For some reason printf works with int but not with float. std::cout however works with both just fine.
printf works properly of course when i explicitly cast to float.
template <typename T>
class Type
{
public:
Type() : _mData() {}
Type(const T& _data) : _mData(_data) {}
operator T() const { return _mData; }
operator std::string() const { return std::to_string(_mData); }
private:
T _mData;
};
int main(void)
{
Type<int> someInt(200);
std::cout << "int" << std::endl;
std::cout << "std::cout: " << someInt <<std::endl;
printf("printf: %d\n\n", someInt);
Type<float> someFloat(300.3);
std::cout << "float" << std::endl;
std::cout << "std::cout: " << someFloat <<std::endl;
printf("printf: %f\n\n", someFloat);
return 0;
}
output:
int
std::cout: 200
printf: 200
float
std::cout: 300.3
printf: 0.000000
Why does it work with int?
Why does it not work with float?
How can i get it to work properly without explicit casting?
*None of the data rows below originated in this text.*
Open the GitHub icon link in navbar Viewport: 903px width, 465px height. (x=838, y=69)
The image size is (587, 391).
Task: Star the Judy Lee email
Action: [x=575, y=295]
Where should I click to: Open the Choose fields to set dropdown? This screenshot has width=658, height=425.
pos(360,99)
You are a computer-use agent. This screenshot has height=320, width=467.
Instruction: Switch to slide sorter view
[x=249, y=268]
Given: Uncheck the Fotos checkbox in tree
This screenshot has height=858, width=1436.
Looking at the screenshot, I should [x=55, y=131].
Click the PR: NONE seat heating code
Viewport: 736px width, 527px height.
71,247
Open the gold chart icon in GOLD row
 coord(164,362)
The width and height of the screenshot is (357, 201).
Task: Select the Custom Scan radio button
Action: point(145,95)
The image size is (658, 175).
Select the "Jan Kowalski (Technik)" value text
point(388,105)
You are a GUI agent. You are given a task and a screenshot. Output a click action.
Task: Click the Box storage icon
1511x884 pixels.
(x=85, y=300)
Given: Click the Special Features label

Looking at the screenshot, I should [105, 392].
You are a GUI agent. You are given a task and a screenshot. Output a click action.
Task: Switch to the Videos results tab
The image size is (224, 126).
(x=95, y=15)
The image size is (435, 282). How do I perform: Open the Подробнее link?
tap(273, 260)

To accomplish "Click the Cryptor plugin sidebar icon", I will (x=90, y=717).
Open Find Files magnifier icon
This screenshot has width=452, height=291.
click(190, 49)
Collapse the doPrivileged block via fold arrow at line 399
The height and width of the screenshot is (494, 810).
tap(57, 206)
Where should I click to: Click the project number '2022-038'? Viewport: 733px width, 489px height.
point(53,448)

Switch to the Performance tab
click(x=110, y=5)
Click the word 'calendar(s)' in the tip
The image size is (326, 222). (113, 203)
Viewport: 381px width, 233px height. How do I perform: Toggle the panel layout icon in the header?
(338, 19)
Why does it work with int?
It is UB. On your particular machine, it happens to work.
Why does it not work with float?
For the same reason as above.
How can i get it to work properly without explicit casting?
Dirrectly, you cannot. printf was created for C, at a time when C++ wasn't there (and OOP was not a consideration in the design of printf). Because of this, printf cannot be extended for new types.
You could create a wrapper function that does the conversion for types supported by printf (explicitly) and calls printf internally. This is cumbersome, error prone and so on.
This is one of the major advantages c++ iostreams have over the [s|f]printf family of functions.